Hierarchical Attention Diffusion Networks with Object Priors for Video Change Detection
Andrew Kiruluta, Eric Lundy, Andreas Lemos
TL;DR
This work tackles remote sensing change detection by unifying object-level priors, diffusion-based generative refinement, and per-pixel semantic categorization. It uses Mask R-CNN to isolate temporally novel objects, then applies a diffusion model with hierarchical cross-attention that integrates object-level and global contexts to refine change maps. A lightweight 1×1 head performs multi-class categorization, and SSIM-based perceptual refinement aligns outputs with human perception. Across synthetic and real benchmarks, the method achieves state-of-the-art F1 and IoU, with the multi-class variant delivering detailed semantic insights while maintaining detection quality, offering robust, interpretable change maps for applications in urban monitoring, disaster assessment, and environmental management.
Abstract
We present a unified change detection pipeline that combines instance level masking, multi\-scale attention within a denoising diffusion model, and per pixel semantic classification, all refined via SSIM to match human perception.
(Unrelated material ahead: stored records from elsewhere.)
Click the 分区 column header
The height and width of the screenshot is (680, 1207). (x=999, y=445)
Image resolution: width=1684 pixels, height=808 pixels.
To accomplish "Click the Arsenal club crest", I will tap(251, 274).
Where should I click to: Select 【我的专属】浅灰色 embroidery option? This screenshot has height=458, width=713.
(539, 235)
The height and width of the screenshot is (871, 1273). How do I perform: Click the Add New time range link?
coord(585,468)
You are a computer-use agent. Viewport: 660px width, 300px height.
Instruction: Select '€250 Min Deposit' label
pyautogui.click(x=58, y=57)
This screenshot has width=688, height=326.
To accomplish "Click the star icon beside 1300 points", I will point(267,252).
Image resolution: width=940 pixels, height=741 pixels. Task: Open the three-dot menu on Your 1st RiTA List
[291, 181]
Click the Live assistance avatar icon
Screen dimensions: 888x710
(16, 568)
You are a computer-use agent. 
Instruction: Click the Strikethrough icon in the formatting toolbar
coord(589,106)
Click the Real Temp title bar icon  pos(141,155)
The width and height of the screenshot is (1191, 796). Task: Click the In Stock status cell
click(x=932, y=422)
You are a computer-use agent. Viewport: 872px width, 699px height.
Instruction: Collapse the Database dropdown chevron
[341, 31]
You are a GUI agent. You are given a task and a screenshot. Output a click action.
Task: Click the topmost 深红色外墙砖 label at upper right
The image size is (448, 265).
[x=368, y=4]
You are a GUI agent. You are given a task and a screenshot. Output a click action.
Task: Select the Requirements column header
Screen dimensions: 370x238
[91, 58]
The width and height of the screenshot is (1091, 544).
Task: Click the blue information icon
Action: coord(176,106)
By first isolating only temporally novel objects with Mask R\-CNN, then guiding diffusion updates through hierarchical cross attention to object and global contexts, and finally categorizing each pixel into one of C change types, our method delivers detailed, interpretable multi\-class maps. It outperforms traditional differencing, Siamese CNNs, and GAN\-based detectors by 10\-25 points in F1 and IoU on both synthetic and real world benchmarks, marking a new state of the art in remote sensing change detection.